## What you need to do:
Sum up the Sucker Punch review below in two sentences.

Blood, sweat, spit: The atmosphere is thick with the salty tang of bodily fluids and charged with testosterone. The audience enters through a corridor lined with yellowing press cuttings of past sporting glories. We sit in two opposing banks around a real boxing ring, which is walled on opposite sides by floor-to-ceiling mirrors. The blows, wranglings, defeats and glories of the fighters are multiplied in their reflected images. This is a gladiatorial combat of bruising realities and elusive ideals, where the personal and the political collide headlong, and where the brutal realities of the streets are echoed by, and channeled into, the punch, dodge and feint of the professional pugilist.
Roy Williams has tackled the sports milieu before, in 2002’s Sing Yer Heart Out for the Lads, where a televised football match became the site of debate about race and nationalism. But with Sucker Punch, he flings us into the thumping heart of the action. And Sacha Wares gives his play a production of exhilarating spectacle. Miriam Buether’s design is faultlessly, pungently authentic, and the acting, from a cast led by Daniel Kaluuya and Anthony Welsh as two school friends turned adversaries, is every bit as convincing as Williams’ characteristically piquant and acutely observed dialogue.
It’s the 1980s, and Leon (Kaluuya) and Troy (Welsh) hang around Charlie’s downbeat West London gym, mopping up, cleaning the toilets and picking up what they can about boxing. Outside in Thatcher’s Britain, there are riots, the angry fallout from the notorious Sus laws, and a burgeoning self-centred loadsamoney culture. Inside, there’s the naked, casual racism of Charlie (Nigel Lindsay) and of his newest protégé Tommy (Jason Maza) to contend with – not to mention the tentatively flowering romance between Leon and Charlie’s perky, daddy’s-girl daughter Becky (Sarah Ridgeway). But when Charlie’s business looks like it's being destroyed by the changing economic situation and rising star Tommy’s desertion, Leon thinks he spots an opportunity. He becomes Charlie’s new “boy” – the boxer who just might make both their names and their fortunes. For Troy, though, the constant racist corrosion is intolerable, and after one violent incident too many, his mother ships him out to live in with his father in the United States. When the pair meets again, it’s with their gloves on, in a vital title fight. But with Troy’s blinged-up, fur-coated black trainer bullying him and calling him “bitch,” and Leon having made it this far only by suffering the ignorance of his trainer and the taunts of racist crowds – and by sacrificing his relationship with Becky – can there be any real winners here?
The writing is rich with irony and contradiction. Boxing is seen both as a means of getting ahead for black youth, and as a deeply troubling form of voyeurism for white people who, as Leon’s disapproving dad Squid says, “love nuttin’ better than to see two black men beat up on each other.” Charlie is a toxic father figure to Leon, but Squid, who chases white women and drinks and gambles away his son’s wages, is no role model either. And the pursuit of money and fame, as well as the enduring evil of racism – albeit in more insidious form – have a fierce 21st century relevance.
There are loose ends and patches of under-development. The love story in particular feels schematic, and the weak ending hardly lands a killer blow. But Wares’ production is so electrifying that the whole is triumphantly theatrically effective. The leads have been drilled by 1983 European boxing champion Errol Christie and choreographer Leon Baugh, and the results are stunning: dazzling boxing bouts that are both ferociously elegant and grittily real. And the language is crammed with nuance and jabs of nimble, angry wit. Blunt, tough and viscerally thrilling.

## Supplied information:
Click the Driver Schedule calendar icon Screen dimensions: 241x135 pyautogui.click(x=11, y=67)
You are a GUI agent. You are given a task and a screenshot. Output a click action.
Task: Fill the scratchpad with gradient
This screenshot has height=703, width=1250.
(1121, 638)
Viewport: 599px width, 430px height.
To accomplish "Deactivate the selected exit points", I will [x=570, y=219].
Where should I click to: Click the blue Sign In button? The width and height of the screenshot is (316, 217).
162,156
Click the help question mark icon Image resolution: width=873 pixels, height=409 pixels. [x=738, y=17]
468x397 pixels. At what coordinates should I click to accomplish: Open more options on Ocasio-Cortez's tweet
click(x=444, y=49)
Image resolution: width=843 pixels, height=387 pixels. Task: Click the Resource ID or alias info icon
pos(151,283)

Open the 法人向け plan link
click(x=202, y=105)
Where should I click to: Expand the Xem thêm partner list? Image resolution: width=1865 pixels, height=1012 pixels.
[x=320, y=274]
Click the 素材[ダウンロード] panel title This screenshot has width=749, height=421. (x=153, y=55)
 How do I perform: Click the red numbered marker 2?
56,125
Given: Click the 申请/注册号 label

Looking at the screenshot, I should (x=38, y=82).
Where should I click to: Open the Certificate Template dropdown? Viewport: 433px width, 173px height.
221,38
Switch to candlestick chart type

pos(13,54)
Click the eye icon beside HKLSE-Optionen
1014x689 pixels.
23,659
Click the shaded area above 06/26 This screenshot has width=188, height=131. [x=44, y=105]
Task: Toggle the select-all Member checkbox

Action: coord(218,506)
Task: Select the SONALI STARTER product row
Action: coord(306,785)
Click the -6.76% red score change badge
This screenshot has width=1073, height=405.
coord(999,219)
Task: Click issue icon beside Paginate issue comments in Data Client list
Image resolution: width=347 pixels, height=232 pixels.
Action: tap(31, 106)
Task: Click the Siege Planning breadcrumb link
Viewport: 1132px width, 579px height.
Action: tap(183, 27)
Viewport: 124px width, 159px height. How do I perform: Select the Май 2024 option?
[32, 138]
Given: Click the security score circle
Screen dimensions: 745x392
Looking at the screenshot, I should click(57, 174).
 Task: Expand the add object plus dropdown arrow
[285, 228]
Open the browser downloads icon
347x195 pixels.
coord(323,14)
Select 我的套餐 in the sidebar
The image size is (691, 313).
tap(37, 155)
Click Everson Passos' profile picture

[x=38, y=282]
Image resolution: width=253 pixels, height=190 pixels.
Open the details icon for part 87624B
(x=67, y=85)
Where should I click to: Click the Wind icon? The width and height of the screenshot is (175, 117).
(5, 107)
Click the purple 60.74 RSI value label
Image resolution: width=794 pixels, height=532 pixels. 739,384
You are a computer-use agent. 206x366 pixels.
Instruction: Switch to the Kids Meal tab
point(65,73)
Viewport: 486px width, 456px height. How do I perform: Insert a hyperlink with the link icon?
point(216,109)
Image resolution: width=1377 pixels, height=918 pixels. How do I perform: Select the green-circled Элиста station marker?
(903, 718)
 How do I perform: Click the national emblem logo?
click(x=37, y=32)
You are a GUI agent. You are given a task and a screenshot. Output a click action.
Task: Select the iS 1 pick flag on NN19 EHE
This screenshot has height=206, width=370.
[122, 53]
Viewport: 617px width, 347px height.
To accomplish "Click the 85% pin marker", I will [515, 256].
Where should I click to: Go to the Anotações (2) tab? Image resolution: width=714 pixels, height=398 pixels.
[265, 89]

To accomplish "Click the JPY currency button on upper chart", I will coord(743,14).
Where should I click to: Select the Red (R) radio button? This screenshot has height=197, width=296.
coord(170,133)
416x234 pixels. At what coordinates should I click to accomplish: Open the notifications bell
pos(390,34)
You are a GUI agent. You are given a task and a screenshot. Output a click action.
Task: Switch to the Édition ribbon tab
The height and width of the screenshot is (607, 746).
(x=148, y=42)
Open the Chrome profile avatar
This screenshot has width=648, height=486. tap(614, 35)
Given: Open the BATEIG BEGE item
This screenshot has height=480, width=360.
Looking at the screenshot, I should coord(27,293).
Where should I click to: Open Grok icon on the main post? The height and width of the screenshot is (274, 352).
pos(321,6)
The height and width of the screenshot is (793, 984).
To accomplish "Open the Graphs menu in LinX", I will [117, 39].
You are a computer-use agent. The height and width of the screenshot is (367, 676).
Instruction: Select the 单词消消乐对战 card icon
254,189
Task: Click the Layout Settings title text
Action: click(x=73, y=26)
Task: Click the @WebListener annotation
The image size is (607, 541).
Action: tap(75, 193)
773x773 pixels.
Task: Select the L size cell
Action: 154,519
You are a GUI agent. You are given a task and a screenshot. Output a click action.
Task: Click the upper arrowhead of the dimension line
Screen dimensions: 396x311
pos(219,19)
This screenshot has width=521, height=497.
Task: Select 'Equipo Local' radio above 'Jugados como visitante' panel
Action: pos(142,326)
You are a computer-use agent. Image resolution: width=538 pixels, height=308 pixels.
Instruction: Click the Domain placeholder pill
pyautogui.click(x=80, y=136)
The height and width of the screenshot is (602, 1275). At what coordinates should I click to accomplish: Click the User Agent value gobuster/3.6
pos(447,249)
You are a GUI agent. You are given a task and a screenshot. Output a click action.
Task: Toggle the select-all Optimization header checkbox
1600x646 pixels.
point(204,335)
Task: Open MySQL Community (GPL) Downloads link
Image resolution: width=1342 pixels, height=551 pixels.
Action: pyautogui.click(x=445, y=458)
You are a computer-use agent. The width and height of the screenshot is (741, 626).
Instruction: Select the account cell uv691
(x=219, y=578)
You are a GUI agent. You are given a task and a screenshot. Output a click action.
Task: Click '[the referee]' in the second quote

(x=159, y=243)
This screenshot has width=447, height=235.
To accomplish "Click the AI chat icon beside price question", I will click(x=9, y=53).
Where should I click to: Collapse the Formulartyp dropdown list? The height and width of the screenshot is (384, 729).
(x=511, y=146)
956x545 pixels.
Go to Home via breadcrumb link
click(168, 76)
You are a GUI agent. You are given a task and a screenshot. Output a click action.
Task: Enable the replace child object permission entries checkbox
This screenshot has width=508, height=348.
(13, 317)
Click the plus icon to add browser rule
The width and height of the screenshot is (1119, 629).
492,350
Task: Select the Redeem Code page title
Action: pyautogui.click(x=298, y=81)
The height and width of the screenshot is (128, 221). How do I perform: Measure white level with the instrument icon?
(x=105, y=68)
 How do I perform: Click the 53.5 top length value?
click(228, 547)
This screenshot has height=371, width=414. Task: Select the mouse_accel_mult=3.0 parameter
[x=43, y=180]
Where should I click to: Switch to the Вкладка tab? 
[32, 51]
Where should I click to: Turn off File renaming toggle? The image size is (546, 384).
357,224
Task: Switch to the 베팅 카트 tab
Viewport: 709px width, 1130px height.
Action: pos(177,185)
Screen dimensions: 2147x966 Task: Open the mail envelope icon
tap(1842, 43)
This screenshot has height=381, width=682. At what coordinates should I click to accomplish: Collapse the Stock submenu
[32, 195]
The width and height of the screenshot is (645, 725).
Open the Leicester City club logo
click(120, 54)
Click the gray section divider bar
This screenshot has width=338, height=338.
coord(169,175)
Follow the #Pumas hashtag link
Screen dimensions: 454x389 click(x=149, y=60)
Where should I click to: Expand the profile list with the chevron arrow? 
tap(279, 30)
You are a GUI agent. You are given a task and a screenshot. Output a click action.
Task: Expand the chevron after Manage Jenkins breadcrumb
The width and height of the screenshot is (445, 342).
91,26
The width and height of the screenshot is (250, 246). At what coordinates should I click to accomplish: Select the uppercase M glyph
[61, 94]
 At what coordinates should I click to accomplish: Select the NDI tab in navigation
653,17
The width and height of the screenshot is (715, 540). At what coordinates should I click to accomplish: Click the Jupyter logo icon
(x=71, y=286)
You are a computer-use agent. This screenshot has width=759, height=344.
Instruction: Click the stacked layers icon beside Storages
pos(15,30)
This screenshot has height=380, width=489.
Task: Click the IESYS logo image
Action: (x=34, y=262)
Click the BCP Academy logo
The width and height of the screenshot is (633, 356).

## Result of the task:
Roy Williams' Sucker Punch, set in a 1980s West London gym, follows school friends Leon and Troy, who meet as opponents in a title fight after years shaped by racism and the pursuit of money and fame. Despite loose ends, a schematic love story and a weak ending, Sacha Wares' production is electrifying, with authentic design, convincing acting, stunning boxing bouts and sharp, witty dialogue.